In 241 career AHL games with Binghamton, Toronto, and Rockford, Seney has compiled 188 points (66 goals, 122 assists).

🏒 Seven points out of a Pacific Division playoff spot, San Jose faces a stiff test with games at Texas tonight and Saturday followed by a stop at Coachella Valley on Monday. Barracuda head coach John McCarthy sees his team’s standings predicament as an opportunity.

“I want to see some assertiveness,” McCarthy stressed on Wednesday. “This time of the year guys can really accelerate their careers by asserting themselves on the ice. Know what you’re doing, and go out there and do it with conviction.”

The Barracuda received captain Andrew Agozzino back from the San Jose Sharks on Thursday, but rookie forward standout Thomas Bordeleau went the other way on an NHL recall. And the Sharks announced that William Eklund underwent season-ending shoulder surgery on Thursday.

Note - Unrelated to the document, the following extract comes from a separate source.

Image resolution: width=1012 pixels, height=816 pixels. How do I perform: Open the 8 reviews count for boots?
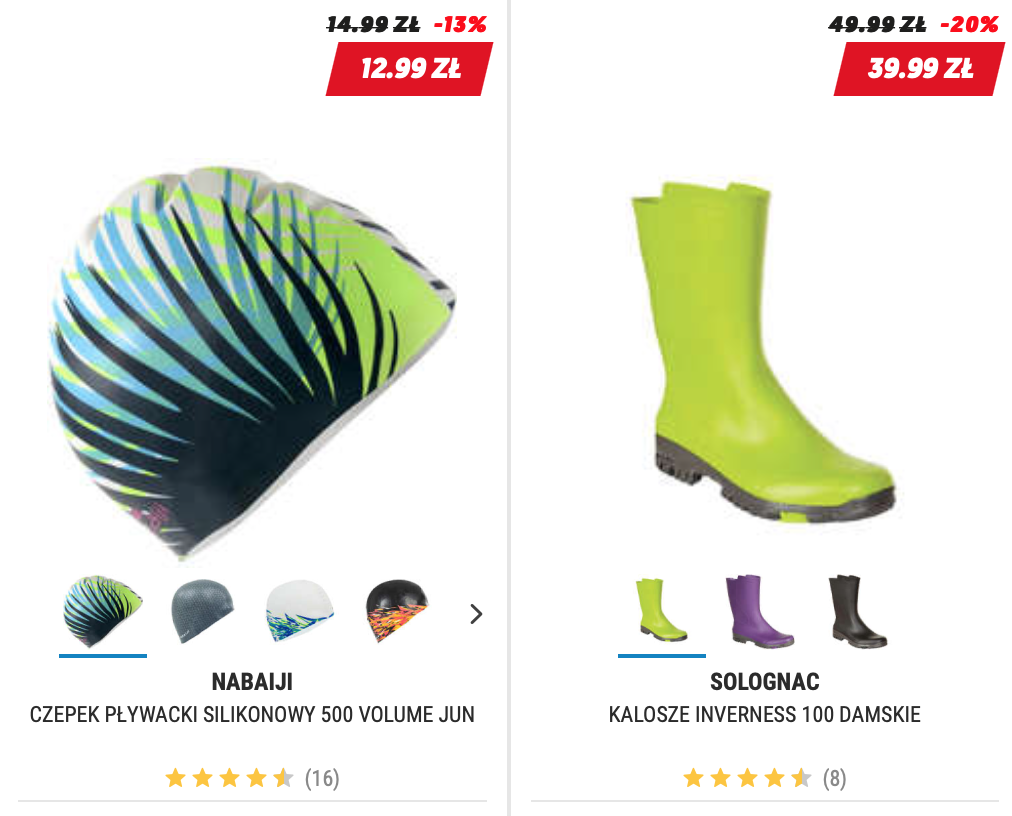click(x=835, y=779)
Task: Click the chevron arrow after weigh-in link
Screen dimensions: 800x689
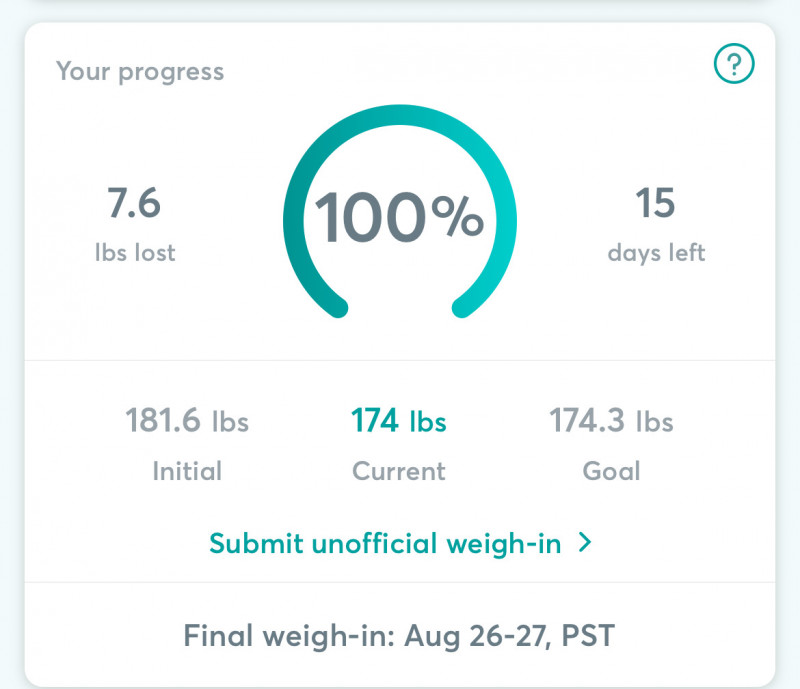Action: pyautogui.click(x=586, y=543)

🏒 The San Diego Gulls have been eliminated from Calder Cup Playoff contention, but there could be an opportunity to look to the future.

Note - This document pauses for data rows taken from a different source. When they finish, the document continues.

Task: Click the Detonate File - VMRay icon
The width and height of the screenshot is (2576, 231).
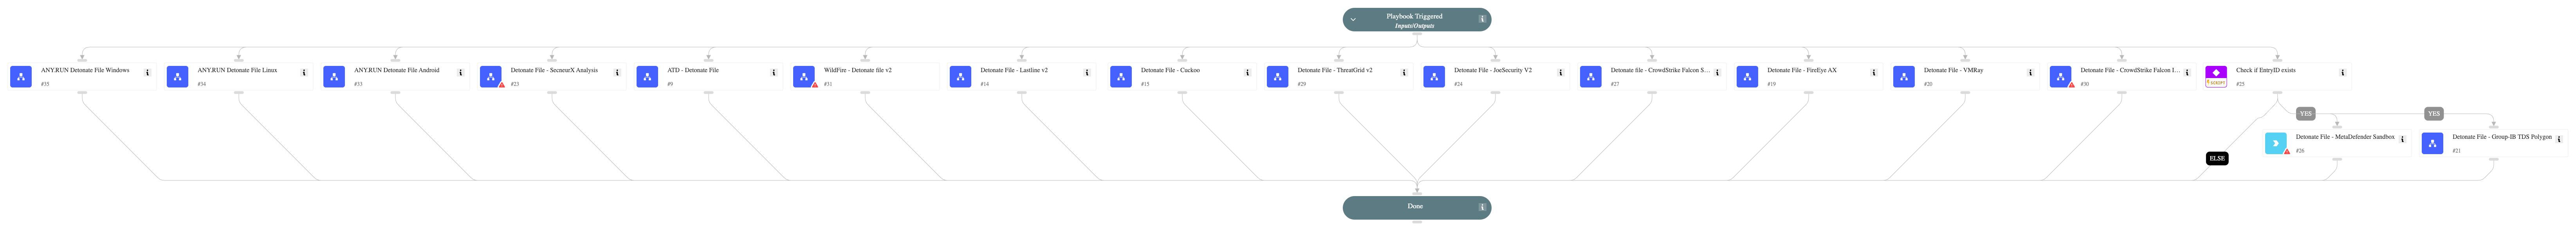Action: [1904, 77]
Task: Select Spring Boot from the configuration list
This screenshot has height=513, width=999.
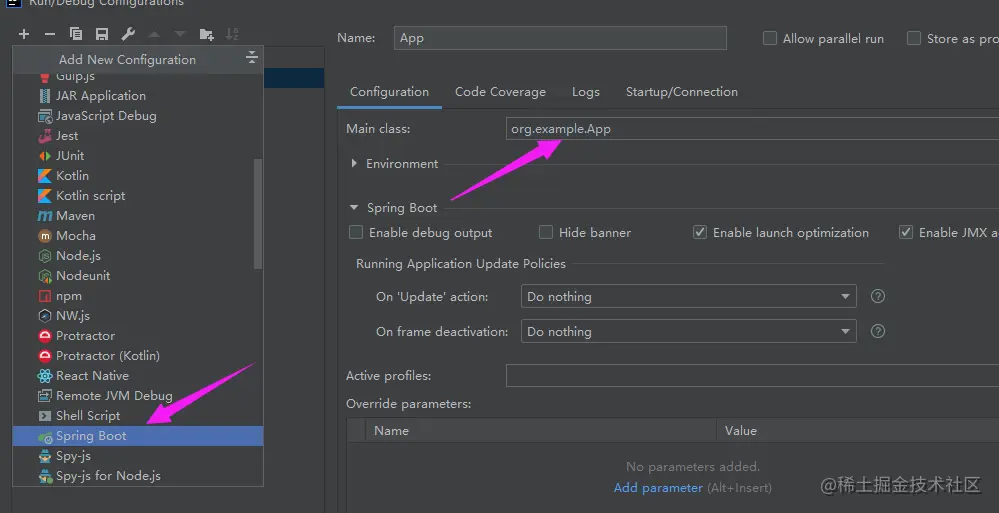Action: point(91,435)
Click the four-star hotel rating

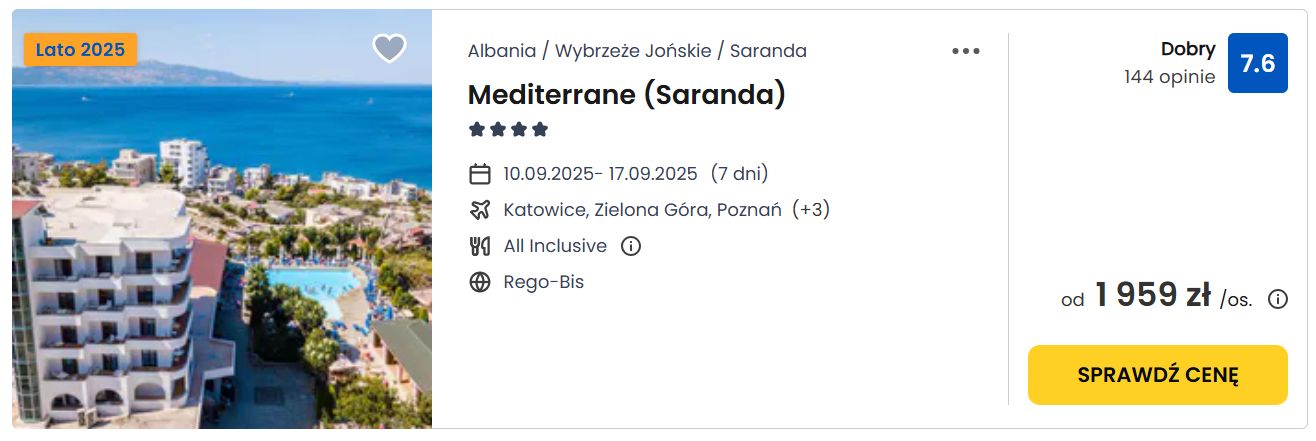[509, 130]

Calle Clang, another Rogle BK product, joined the Gulls this week. The 20-year-old netminder was drafted by the Pittsburgh Penguins in 2020 and was acquired by the Anaheim Ducks in a 2022 trade.

The Ducks also moved 2022 fifth-round pick Connor Hvidston to San Diego following his season in Swift Current (WHL), where he recorded career bests in goals (21), assists (44) and points (65) this season. The 18-year-old Hvidston was voted the WHL’s top rookie in 2021-22.


QUOTEBOOK

🗣️ “We have to understand that every play matters. Playing safe is not important anymore. Every play is important.”

— Syracuse Crunch head coach Ben Groulx on readying his players for the Calder Cup Playoffs.